- Joined
- Oct 3, 1998
- Messages
- 4,842
Totally agree. Whether you will see a difference will depend a lot on your cutting/sharpening habits.
There was a lovely thread a while ago in which some young fella asked "Now that I bought a D2 blade, what does it do that other steels won't?" The answer: "Go longer between sharpenings."
If you sharpen frequently, you will not see a difference in the performance.

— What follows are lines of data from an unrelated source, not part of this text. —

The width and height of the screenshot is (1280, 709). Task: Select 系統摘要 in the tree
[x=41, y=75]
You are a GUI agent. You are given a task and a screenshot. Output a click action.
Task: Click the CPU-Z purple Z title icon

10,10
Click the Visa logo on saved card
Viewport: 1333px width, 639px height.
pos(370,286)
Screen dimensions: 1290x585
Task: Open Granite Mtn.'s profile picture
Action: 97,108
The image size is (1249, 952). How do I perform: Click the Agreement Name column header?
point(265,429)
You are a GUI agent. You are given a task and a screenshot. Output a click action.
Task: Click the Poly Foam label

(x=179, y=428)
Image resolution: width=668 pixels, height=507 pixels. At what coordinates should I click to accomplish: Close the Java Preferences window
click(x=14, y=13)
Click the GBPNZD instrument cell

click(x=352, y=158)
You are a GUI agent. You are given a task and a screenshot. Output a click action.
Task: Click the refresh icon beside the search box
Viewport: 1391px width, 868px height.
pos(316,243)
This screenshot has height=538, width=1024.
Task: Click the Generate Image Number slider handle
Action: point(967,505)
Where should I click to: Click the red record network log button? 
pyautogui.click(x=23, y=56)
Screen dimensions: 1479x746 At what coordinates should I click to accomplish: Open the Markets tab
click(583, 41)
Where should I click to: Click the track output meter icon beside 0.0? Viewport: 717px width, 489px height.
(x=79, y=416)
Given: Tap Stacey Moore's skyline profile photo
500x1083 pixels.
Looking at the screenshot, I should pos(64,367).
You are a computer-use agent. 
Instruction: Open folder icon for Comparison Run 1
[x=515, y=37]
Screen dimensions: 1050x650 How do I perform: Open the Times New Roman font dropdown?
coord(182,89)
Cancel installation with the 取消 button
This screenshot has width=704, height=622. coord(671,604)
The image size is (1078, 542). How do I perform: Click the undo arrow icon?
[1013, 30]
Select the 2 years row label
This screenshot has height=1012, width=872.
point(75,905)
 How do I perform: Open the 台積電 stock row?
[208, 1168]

I think this is sorta half the story ... if you sharpen every knife to the exact same edge angle, and sharpen frequently, the differences may not always be as obvious. After all, if the "bad" steel takes 3 weeks before being resharpened, and the "good steel" 6 weeks, how much do you notice? I've always felt that people who sharpen every knife to the same edge angle may be better off with a steel that doesn't horrifically fight the sharpening stone. For me, the standard of a "better" steel is one I can sharpen to a lower angle, without damage doing the common tasks that I use that knife for, while retaining the edge for an acceptable amount of time. If I have to keep one knife at 18-10 degrees per side, and another I can take down to 13-14 degrees -- that is performance I can easily notice. So that's my definition of a "better" steel for a particular job -- for that job, I can take the knife to a lower higher-performance geometry without sacrificing edge life. Taken that way, differences in steel types become much more readily apparent, at least to me. I buy a knife to cut things, so cutting performance is the main critereon for what makes a better steel.